While Steve Jobs was convinced the games would sell 10 million copies, on par with the sales figures of bestselling direct-to-video releases, Kerwin thought the games would not be as financially successful as the film because the gaming market had not reached that scale and the audience for tie-ins was limited. Together Storybook and Activity sold one million copies and contributed to Pixar possessing $150 million by the second quarter of 1996. CEO Lawrence Levy and entertainment analyst Harold Vogel described the games as successful. However, the storybook failed to meet Pixar's expectations, and "overall market for CD-ROM based interactive entertainment [had] not matured as many had hoped and predicted". At the time, Pixar wanted to continue work on the then-made-for-home video Toy Story 2, but the entire studio only had 300 people: around 200 were working on A Bug's Life, and 62 were developing games at the Interactive Products Group. Disney became unhappy with the slow progress of Toy Story 2, which was still in development. Pixar needed artists to work on the films, so it borrowed them from the in-house division Interactive Products Group, thinking, "Why are we doing this? Let's just make the movies. That's where our passion is." When Jobs was informed that the games would not meet sales expectations, he shut down the computer games operation and redirected the division's talent and resources to Pixar's main filmmaking division; the staff became the initial core of the Toy Story 2, which about to enter into production after a year of gestation, while leaving any future CD-ROM efforts to Disney Interactive due to their marketing and merchandising prowess. The dissolution of the division was preempted by the closure of Pixar's television-commercial unit in July 1996 so the team could focus solely on films.

Jobs said that while Pixar staff enjoyed creating the titles, the studio chose to focus talent on films produced under its partnership with Disney, as that was "where [their] greatest opportunities [lay]". The computer games operation dissolved on March 31, 1997, and no further games were made, while Kerwin was assigned to start a shortfilm group. Their first project, Geri's Game, was released alongside A Bug's Life and started a trend of shorts being paired with films. Robertson Stephens analyst Keith Benjamin felt it "[made] no sense for Pixar to waste their scarce talent on CD-ROMs now that they have a better deal with Disney. They're going to concentrate on films because that's where the real money is". Pixar co-founder Ed Catmull told Variety in 1999, that "[they] did the very best and only did fine financially" on the games, noting that the company spent as much on them as they did on films. When asked in 2012 if Pixar would return to the gaming industry, Brave director Mark Andrews firmly said "no" based on his experience at the Interactive Products Group, while the film's producer, Katherine Sarafian, said, "I don't think we would consider it now because we want to focus on the primary business of filmmaking".

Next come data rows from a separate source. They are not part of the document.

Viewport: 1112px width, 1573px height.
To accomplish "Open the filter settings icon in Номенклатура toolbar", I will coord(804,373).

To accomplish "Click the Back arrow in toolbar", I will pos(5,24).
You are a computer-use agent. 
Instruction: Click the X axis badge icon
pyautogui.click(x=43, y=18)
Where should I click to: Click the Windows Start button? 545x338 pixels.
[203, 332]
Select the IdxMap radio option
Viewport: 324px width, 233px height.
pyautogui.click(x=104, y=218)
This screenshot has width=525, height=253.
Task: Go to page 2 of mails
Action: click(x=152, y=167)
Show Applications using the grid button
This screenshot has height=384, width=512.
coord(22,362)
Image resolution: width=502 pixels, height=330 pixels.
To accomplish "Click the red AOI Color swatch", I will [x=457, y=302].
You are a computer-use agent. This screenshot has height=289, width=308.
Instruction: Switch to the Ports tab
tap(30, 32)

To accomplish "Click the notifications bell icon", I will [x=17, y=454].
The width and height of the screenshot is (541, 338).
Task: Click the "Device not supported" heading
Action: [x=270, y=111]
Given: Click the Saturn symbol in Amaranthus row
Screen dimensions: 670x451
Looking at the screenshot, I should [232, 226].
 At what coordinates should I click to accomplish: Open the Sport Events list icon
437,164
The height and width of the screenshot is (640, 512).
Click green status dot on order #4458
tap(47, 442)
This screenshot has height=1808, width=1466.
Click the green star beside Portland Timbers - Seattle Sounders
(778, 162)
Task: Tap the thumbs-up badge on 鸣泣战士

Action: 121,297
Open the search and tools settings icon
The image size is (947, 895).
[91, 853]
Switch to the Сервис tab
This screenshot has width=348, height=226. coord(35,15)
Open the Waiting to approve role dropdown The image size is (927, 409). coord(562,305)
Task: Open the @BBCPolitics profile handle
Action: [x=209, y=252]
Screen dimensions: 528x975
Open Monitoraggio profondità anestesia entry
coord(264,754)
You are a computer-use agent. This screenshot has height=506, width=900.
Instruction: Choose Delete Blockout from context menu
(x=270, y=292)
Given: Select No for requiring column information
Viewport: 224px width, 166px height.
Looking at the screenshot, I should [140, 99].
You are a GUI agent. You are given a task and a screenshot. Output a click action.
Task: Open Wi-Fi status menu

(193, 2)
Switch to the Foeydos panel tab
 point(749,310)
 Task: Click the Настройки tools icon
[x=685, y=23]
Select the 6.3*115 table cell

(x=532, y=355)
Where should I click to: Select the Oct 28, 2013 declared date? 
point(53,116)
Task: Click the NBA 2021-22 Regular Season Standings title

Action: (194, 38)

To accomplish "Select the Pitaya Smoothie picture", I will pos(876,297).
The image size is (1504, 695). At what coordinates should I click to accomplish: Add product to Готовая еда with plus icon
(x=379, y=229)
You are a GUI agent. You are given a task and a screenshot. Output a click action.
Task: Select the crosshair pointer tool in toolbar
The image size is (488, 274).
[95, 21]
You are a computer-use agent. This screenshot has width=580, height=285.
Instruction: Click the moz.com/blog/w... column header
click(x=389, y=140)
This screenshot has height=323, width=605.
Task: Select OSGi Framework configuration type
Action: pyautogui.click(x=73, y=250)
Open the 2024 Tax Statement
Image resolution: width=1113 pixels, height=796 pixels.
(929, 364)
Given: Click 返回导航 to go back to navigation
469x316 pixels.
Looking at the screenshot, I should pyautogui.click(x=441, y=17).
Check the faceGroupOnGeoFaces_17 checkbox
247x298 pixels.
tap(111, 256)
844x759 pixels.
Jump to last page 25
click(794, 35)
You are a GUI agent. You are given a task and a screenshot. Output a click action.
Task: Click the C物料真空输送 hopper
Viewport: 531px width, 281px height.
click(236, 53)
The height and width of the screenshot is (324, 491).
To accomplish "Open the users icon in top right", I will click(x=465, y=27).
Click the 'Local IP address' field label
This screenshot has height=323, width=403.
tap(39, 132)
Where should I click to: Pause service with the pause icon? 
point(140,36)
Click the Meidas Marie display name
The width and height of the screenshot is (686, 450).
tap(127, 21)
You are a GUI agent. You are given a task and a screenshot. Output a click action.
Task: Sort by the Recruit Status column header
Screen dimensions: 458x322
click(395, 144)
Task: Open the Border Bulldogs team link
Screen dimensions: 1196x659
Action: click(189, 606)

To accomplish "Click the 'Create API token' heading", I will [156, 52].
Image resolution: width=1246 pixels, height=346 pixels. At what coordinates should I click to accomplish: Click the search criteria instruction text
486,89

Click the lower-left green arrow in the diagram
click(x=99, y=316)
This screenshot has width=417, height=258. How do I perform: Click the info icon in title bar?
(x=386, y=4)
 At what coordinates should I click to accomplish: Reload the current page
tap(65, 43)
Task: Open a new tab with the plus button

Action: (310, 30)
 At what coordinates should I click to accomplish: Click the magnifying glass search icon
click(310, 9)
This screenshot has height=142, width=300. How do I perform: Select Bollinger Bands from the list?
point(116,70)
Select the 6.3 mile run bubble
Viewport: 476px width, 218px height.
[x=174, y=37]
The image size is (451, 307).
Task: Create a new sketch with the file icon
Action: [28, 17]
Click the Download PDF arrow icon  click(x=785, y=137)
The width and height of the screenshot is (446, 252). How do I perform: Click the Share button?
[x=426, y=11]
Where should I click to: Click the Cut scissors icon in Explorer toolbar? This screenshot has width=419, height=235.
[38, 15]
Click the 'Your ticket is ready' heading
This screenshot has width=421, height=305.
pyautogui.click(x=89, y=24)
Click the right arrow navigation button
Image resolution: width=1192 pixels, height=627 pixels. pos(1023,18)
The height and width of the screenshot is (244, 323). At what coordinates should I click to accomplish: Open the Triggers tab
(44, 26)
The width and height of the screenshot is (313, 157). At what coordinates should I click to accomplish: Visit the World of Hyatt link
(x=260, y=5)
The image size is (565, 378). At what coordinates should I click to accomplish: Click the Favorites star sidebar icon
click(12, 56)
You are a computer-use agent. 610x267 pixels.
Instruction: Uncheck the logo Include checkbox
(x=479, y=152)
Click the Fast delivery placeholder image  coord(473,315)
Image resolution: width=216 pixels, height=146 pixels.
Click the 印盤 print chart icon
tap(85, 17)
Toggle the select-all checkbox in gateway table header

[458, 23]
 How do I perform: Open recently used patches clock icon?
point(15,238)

=== Creative Capers era (1996–1999) ===
In 1996, Media Station production ceased, and Lee joined Disney Online, where he designed games for Disney's online subscription product. Its last product to be released was Hercules. Throughout 1997, Living Books' sales dropped while costs increased, facing growing competition from Disney Interactive and Microsoft in the animated storybook genre; as a result, its staff was laid off and the group was folded into Broderbund. Disney also faced financial challenges, with titles that would have cost $1 or 2 million reaching $5–8 million. Amidst other financial challenges, the company found that the success of games such as the Toy Story storybook lacked the flow-on in products such as 7th Level's The Hunchback of Notre Dame: Topsy Turvy Games. Teren left the company, 25 percent of its staff was laid off, and the studio moved back to a licensing model within the Consumer Products division. At the time, while all console products were licensed, Disney mostly self-published PC titles, and educational games were still developed in-house. Disney Interactive refocused on its core business of providing interactive CD-ROMs for 3- to 12-year-old children and concentrated on leveraging film properties into multimedia products. After Media Station's departure, the later titles in the Animated Storybook series were developed by Creative Capers Entertainment, which entered into an exclusive development deal with Disney in 1996. They had previously provided animation work to Media Station's 101 Dalmatians Animated Storybook and offered animation, design, and art services for such Disney Interactive game titles as Gamebreak! Timon & Pumbaa's Jungle Games, Gargoyles, and Mickey Mania; this multi-year deal meant that Disney Interactive also had the rights to any new Creative Capers projects. As a result, Creative Capers, which had also done work for films such as Tom and Jerry: The Movie, The Pagemaster and Thumbelina, was in charge of Disney Interactive's animation production and product development.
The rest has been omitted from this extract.